Decidi que ia ser “piloto de fábrica”, não ia gastar mais dinheiro em motos e só ia correr por convite… e a verdade é que o convite surgiu, mais umas 200 Milhas do Estoril, o Joe tinha uma Yamaha FZ750, que antes tinha marcado pontos nas 8 Horas do Estoril com o Manuel João e o Toni Contente Fernandes… com tudo o que era bom retirado, rodas Marvic, cames de corrida, etc.

Ora, sendo uma resistência para 2 pilotos, o Joe foi convidado para correr na Suzuki da Pepsi, e a sua moto ficou livre… fiz equipa com o futuro Campeão de 125 Jorge Dias, na sua estreia a conduzir uma 4T, e não nos demos mal… 7º, mais uma vez, por mau trabalho de equipa, porque descobrimos depois que uma equipa de 125 Promoção ficou 35 segundos à nossa frente… tenho a certeza que ou eu, ou mais facilmente o Jorge, teríamos recuperado 35 segundos se soubéssemos!

Arranque da TTF1, 1987- Se acham que os Nº 1, 11 e 47 são muito parecidos… foram todos cortados por mim, à mão. Eu estou lá atrás…
Voltei a apanhar outra FZ750, desta ex-Vítor Fidalgo, para Vila Real esse ano… mais uma vez, boa corrida do Nacional, 5º ou 6º, e problemas da TT1, em que a moto começou a falhar e, a tentar voltar à boxe em andamento lento, me deram bandeira negra… pelo menos, partilhei a grelha (abaixo) com os irmãos Dunlop, Carl Fogarty, (1) Steve Hislop, (47) Brian Morrison, (11) Paul Iddon, Anders Andersen, Andy McGladdery e muitos mais… a dobragem que Robert Dunlop, (50) pai do atual Michael Dunlop, me fez à entrada da chicane da estação foi poesia, suavidade e precisão, passou-me pela direita na descida e desapareceu, logo apenas um pontinho mais adiante na Ponte do Corgo…
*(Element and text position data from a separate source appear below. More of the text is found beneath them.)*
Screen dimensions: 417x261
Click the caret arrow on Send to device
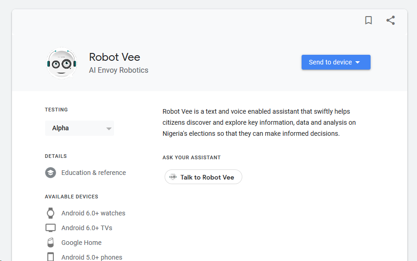coord(358,62)
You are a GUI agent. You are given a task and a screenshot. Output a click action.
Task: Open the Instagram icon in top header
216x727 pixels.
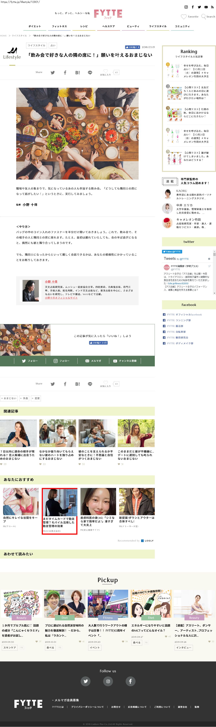pos(186,7)
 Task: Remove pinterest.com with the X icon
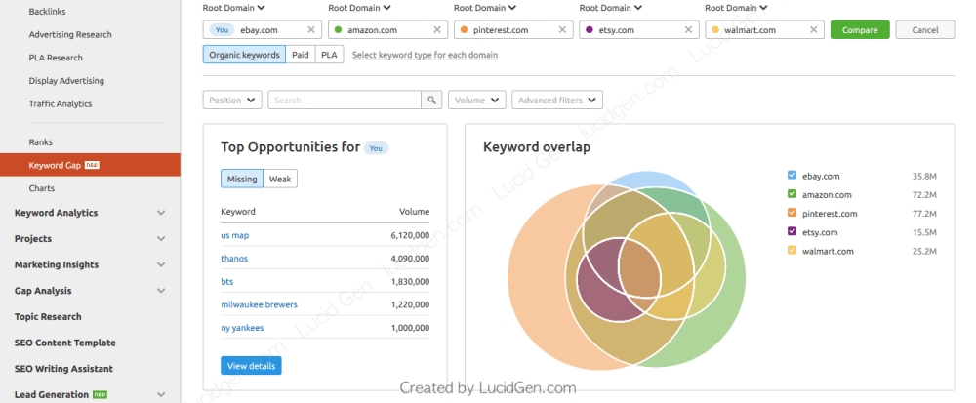point(563,30)
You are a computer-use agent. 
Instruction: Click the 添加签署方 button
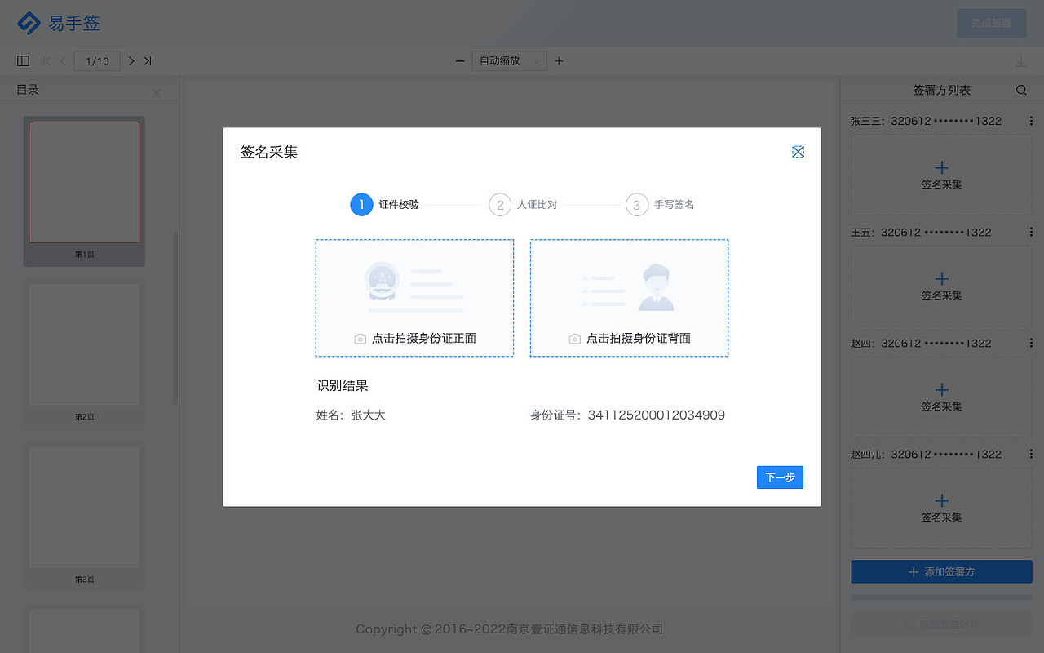coord(940,571)
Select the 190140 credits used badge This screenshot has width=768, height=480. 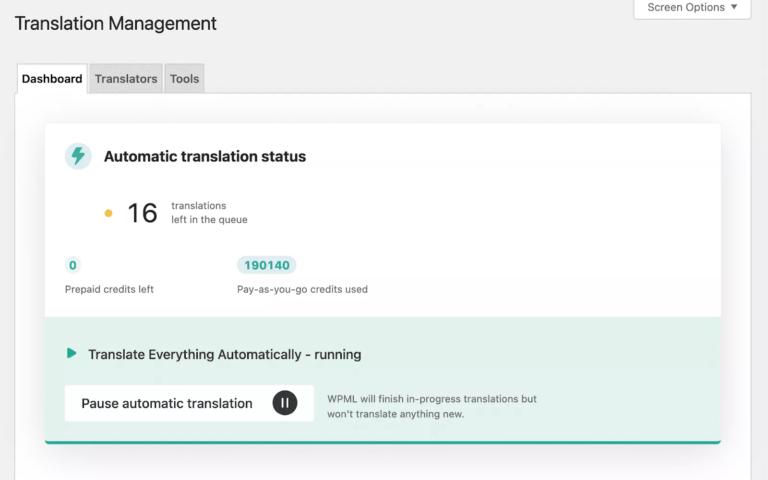[267, 265]
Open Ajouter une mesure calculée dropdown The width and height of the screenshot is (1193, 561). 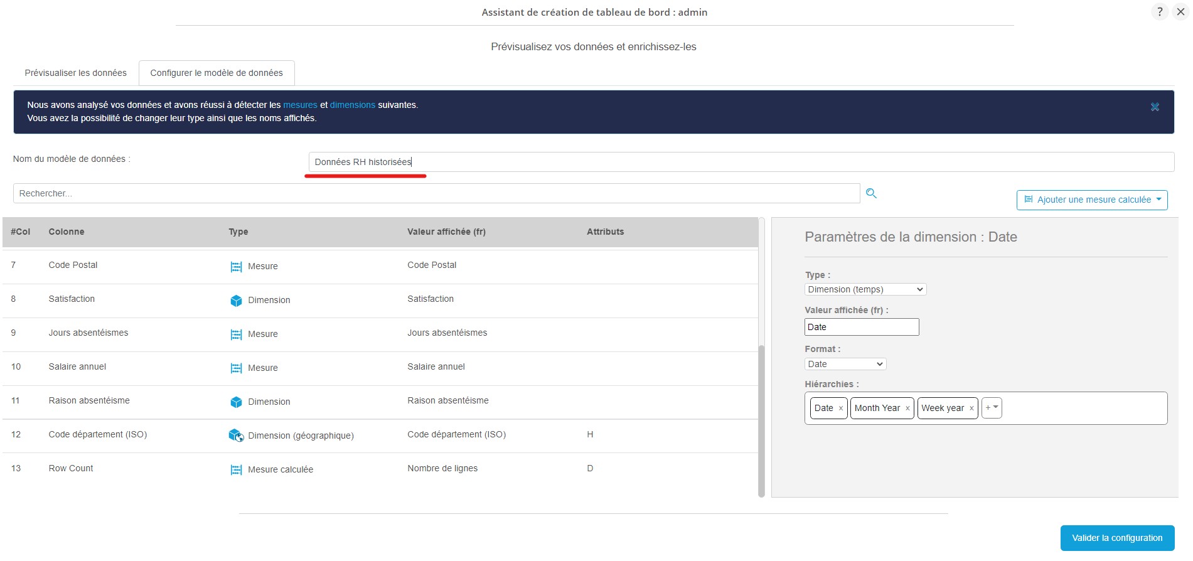coord(1091,200)
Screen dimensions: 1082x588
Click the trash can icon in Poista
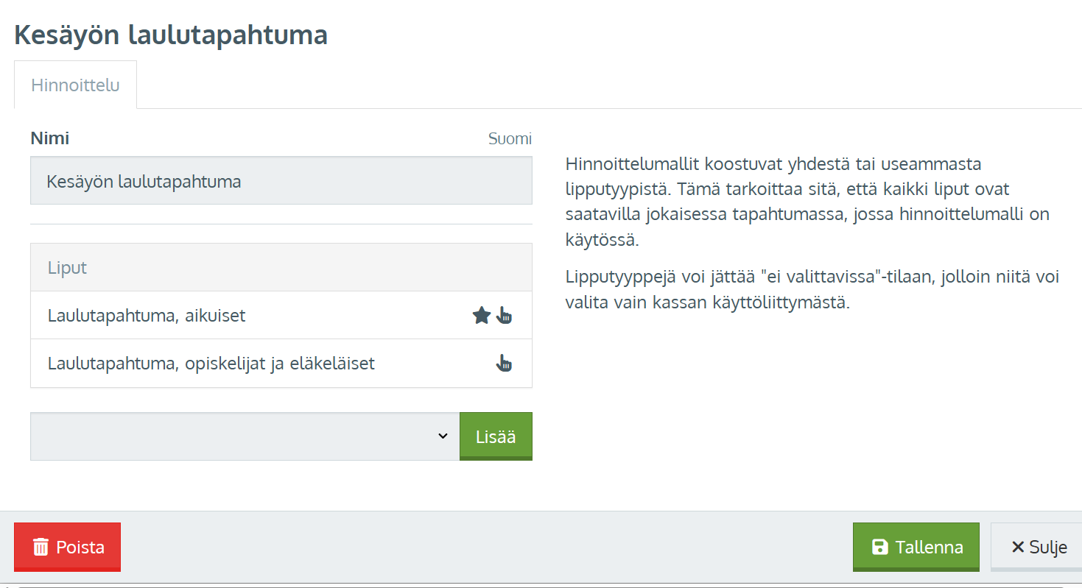tap(41, 548)

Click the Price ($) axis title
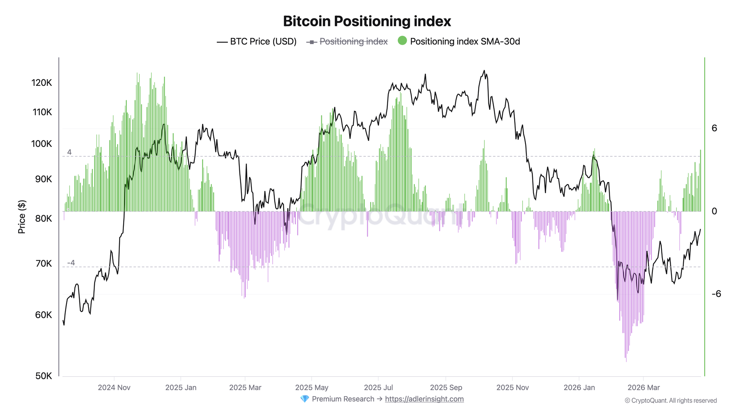(x=22, y=217)
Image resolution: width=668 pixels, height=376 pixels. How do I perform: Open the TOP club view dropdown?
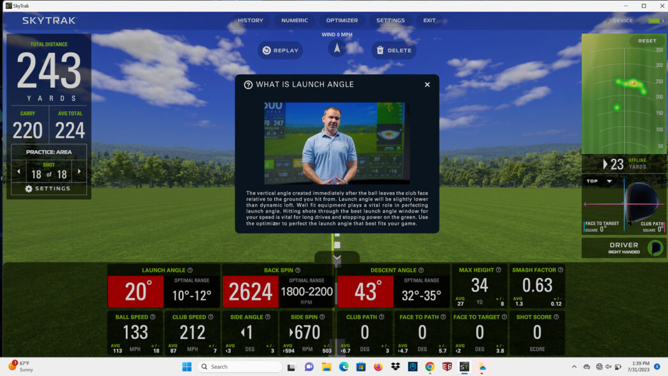[x=599, y=181]
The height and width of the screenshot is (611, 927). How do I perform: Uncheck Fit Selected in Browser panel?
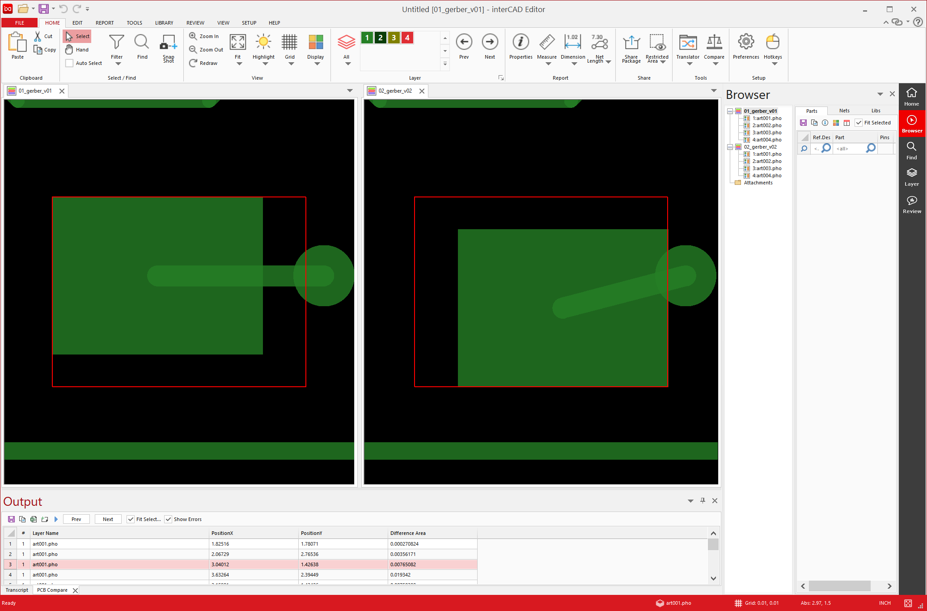tap(859, 123)
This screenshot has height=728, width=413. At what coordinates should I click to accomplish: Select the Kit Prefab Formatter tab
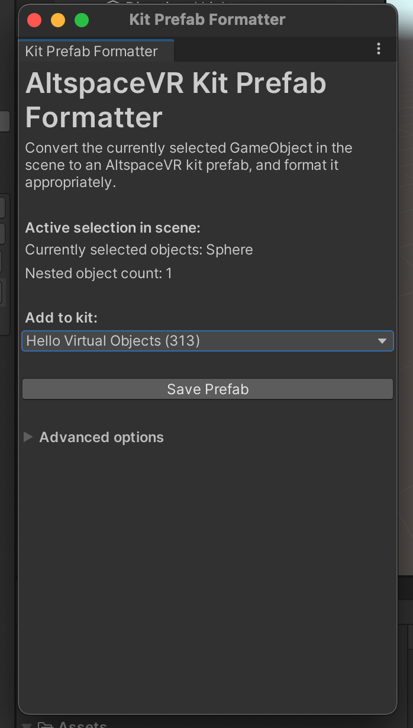click(92, 51)
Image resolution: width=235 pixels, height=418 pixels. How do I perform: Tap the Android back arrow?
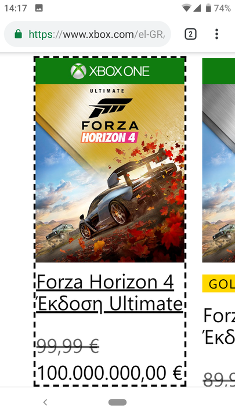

Essas foram as minhas corridas “sérias”, e devo dizer que nunca perdi de vista a razão porque comecei a correr… Andava de moto há anos, tinha feito duas travessias da Europa e tido para ai 10 ou 12 motos, fazia muita da manutenção eu próprio, lia tudo o que havia e correr era só mais uma coisa que tinha de experimentar…sem nunca correr riscos excessivos nem perder a noção das coisas.

Mais recentemente, ainda corri nas clássicas com uma CB900 Bol d’Or e, antes disso, alinhei em algumas como jornalista convidado, notavelmente com o falecido Carlos Grazina Tavares na Fireblade Repsol do Saraiva. (foto de abertura)

Numa outra resistência, fomos convidados, eu e o Carlos Coutinho da Moteo, a partilhar a CBR600RR dum tal Paulo Oliveira… a meio da corrida, magoou-se e no fim, anunciou: “Esta foi a minha última corrida, agora vou-me dedicar ao meu filho!”
A minha carreira de piloto tinha terminado… e a de Miguel Oliveira ia começar!